# [EXERCISE DETAILS]
Arrange the records below as a numbered list, leaving out any blank lines.

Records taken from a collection
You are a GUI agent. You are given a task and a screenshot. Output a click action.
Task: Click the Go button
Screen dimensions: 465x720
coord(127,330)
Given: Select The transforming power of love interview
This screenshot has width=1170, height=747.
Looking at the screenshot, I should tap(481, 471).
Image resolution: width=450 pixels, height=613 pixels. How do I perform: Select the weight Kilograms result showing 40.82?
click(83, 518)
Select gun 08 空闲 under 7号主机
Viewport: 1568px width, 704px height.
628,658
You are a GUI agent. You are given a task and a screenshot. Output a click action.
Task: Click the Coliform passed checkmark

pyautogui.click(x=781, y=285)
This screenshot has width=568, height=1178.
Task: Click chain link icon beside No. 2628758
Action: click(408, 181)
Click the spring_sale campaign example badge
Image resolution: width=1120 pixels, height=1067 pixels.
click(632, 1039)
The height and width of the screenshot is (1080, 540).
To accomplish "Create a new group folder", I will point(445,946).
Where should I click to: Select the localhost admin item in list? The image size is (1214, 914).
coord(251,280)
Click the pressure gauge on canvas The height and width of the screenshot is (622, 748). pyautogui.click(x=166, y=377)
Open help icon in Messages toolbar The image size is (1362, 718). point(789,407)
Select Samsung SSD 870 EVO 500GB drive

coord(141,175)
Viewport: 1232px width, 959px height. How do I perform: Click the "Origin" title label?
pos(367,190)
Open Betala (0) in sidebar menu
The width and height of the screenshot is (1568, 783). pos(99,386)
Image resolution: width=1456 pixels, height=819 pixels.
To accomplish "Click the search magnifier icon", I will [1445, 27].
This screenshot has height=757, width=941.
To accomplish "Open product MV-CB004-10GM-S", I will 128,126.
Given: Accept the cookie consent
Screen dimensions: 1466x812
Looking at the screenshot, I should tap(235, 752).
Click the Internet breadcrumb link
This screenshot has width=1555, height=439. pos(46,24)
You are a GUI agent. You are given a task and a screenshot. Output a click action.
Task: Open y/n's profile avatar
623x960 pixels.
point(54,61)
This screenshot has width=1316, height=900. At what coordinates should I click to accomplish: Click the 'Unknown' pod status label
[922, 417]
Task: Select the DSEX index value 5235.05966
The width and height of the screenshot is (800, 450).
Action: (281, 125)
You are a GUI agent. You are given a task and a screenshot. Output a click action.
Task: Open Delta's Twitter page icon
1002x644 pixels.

# [EXPECTED ANSWER]
1. You are a GUI agent. You are given a task and a screenshot. Output a click action.
2. Task: Click the Go button
3. Screen dimensions: 465x720
4. coord(127,330)
5. Given: Select The transforming power of love interview
6. This screenshot has width=1170, height=747.
7. Looking at the screenshot, I should tap(481, 471).
8. Image resolution: width=450 pixels, height=613 pixels. How do I perform: Select the weight Kilograms result showing 40.82?
9. click(83, 518)
10. Select gun 08 空闲 under 7号主机
11. Viewport: 1568px width, 704px height.
12. 628,658
13. You are a GUI agent. You are given a task and a screenshot. Output a click action.
14. Task: Click the Coliform passed checkmark
15. pyautogui.click(x=781, y=285)
16. This screenshot has width=568, height=1178.
17. Task: Click chain link icon beside No. 2628758
18. Action: click(408, 181)
19. Click the spring_sale campaign example badge
20. Image resolution: width=1120 pixels, height=1067 pixels.
21. click(632, 1039)
22. The height and width of the screenshot is (1080, 540).
23. To accomplish "Create a new group folder", I will point(445,946).
24. Where should I click to: Select the localhost admin item in list? The image size is (1214, 914).
25. coord(251,280)
26. Click the pressure gauge on canvas The height and width of the screenshot is (622, 748). pyautogui.click(x=166, y=377)
27. Open help icon in Messages toolbar The image size is (1362, 718). point(789,407)
28. Select Samsung SSD 870 EVO 500GB drive
29. coord(141,175)
30. Viewport: 1232px width, 959px height. How do I perform: Click the "Origin" title label?
31. pos(367,190)
32. Open Betala (0) in sidebar menu
33. The width and height of the screenshot is (1568, 783). pos(99,386)
34. Image resolution: width=1456 pixels, height=819 pixels.
35. To accomplish "Click the search magnifier icon", I will [1445, 27].
36. This screenshot has height=757, width=941.
37. To accomplish "Open product MV-CB004-10GM-S", I will 128,126.
38. Given: Accept the cookie consent
39. Screen dimensions: 1466x812
40. Looking at the screenshot, I should tap(235, 752).
41. Click the Internet breadcrumb link
42. This screenshot has width=1555, height=439. pos(46,24)
43. You are a GUI agent. You are given a task and a screenshot. Output a click action.
44. Task: Open y/n's profile avatar
45. 623x960 pixels.
46. point(54,61)
47. This screenshot has width=1316, height=900. At what coordinates should I click to accomplish: Click the 'Unknown' pod status label
48. [922, 417]
49. Task: Select the DSEX index value 5235.05966
50. The width and height of the screenshot is (800, 450).
51. Action: (281, 125)
52. You are a GUI agent. You are given a task and a screenshot. Output a click action.
53. Task: Open Delta's Twitter page icon
54. 1002x644 pixels.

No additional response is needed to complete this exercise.